PETALING JAYA: Most analysts are optimistic on the prospects of the construction sector this year, saying it is set for a “mini rebound” given the clarity on the sector moving forward and anticipation that the government would give the green light to resume some on-hold projects.
Last week, Prime Minister Tun Dr Mahathir Mohamad was quoted as saying that the East Coast Rail Link (ECRL) project could resume on a smaller scale if China agrees. The project was terminated last July.
The construction industry took a severe beating last year and the KL Construction Index fell almost 50% following the review of major infrastructure projects after the 14th general election (GE14).
Construction counters have declined between 25% and 60% since the May 9 election, with most of the stocks currently trading well below their fundamentally assessed trough valuations.
Rakuten Trade Sdn Bhd vice-president of research Vincent Lau told SunBiz that the current trough valuation may spring a surprise on the upside as the previously suspended projects could come back on stream, albeit on reduced contract value as the government seeks to be prudent in development spending.

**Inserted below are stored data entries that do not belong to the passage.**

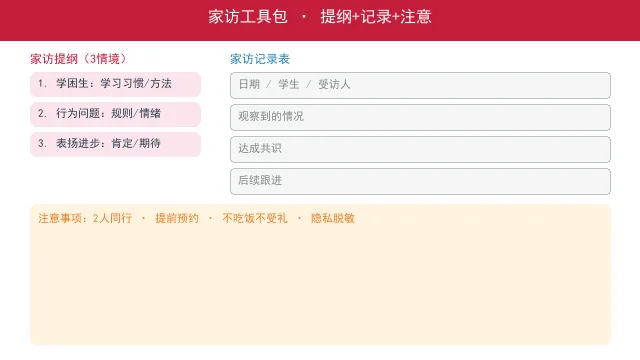Click the title 家访工具包 in the header
This screenshot has width=640, height=360.
pos(248,17)
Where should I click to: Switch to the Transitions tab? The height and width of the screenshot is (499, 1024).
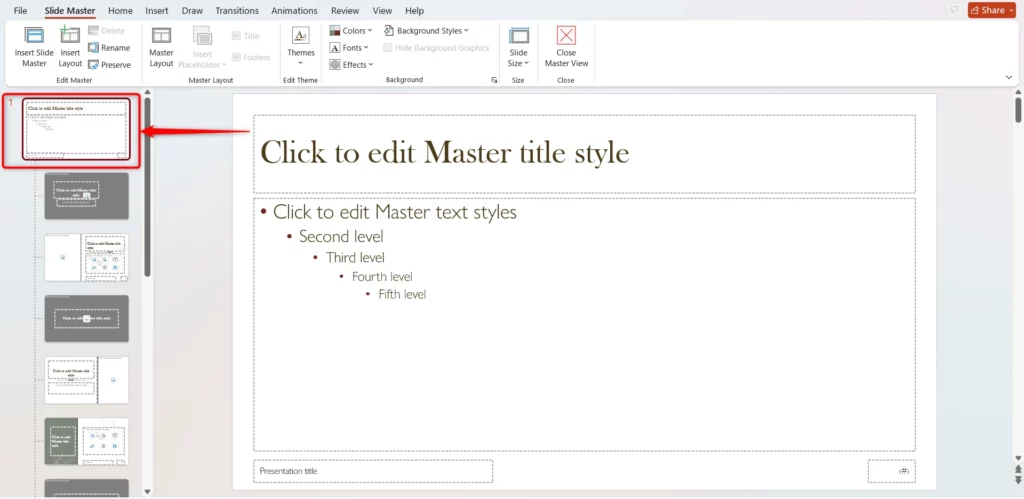click(x=237, y=10)
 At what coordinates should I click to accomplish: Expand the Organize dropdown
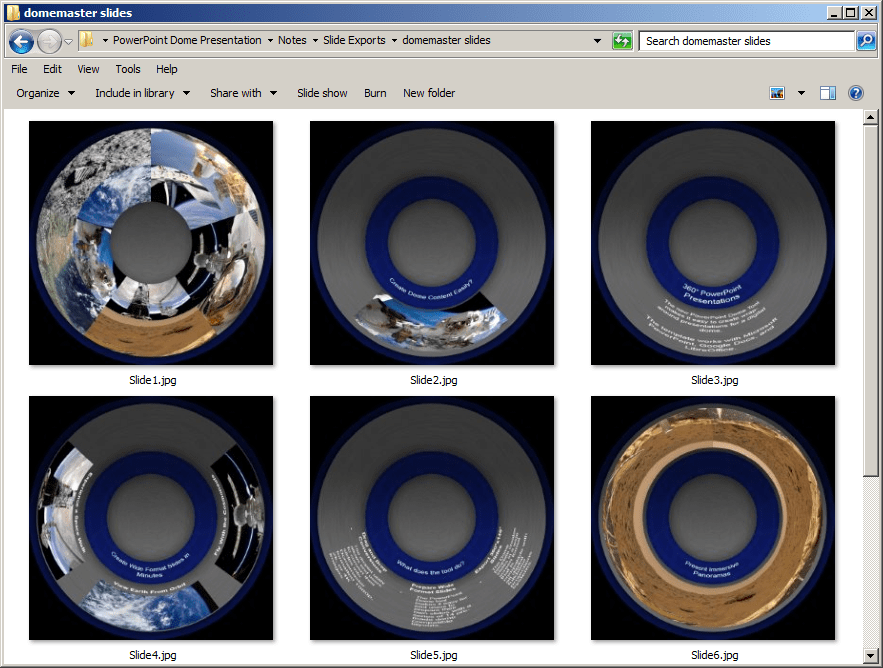click(45, 93)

MIDF Research analyst Muhammad Danial Abd Razak said that despite the cancellation and deferment of mega projects such as the high-speed rail (HSR) and the ECRL, the anticipated drag to the sector was less than initially thought.

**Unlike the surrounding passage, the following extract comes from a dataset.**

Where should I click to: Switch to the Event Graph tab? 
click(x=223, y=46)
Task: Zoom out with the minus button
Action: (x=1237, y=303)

While reviews of certain mega projects have put a strain on sentiment,
Muhammad Danial believes that the sector’s long-term outlook will be driven by sustainable measures.
“We are encouraged to see that meaningful allocations were secured, giving reasonable attention to residential, non-residential, social amenities and infrastructure developments.
“We expect construction works mainly for Mass Rapid Transit 2 (MRT2), Light Rail Transit 3 (LRT3) and Pan Borneo Highway (PBH) to pick up pace soon following the green light granted by the government to complete the projects,” he added.
Additionally, he said, in reference to Budget 2019, the amount of development expenditure spent at about RM50 billion was significant, which denotes positive sign on the near-term developments for the construction sector.
Despite significant cost reductions for both MRT2 and LRT3, the combined contract amount was still significant at RM41.5 billion, providing earnings visibility beyond calendar year 2020, he added.
Moving forward, Muhammad Danial sees the recovery in investors’ sentiment will be heavily weighted by the development potential in East Malaysia, but the pending implementation of mega projects especially in Sarawak will likely provide a boost on the state’s construction outlook.
The potential rollout of Sarawak infrastructure packages includes the coastal road, the second trunk road and the state’s water grid projects worth RM9.1 billion.
“Despite the near-term directional swing, we see the headroom is still ample for the sector to grow. This was mainly a recognition of stable development expenditure allocation in Budget 2019, continuation of mega projects such as LRT3, MRT2 and PBH, and pending implementation of infrastructure projects,” he noted.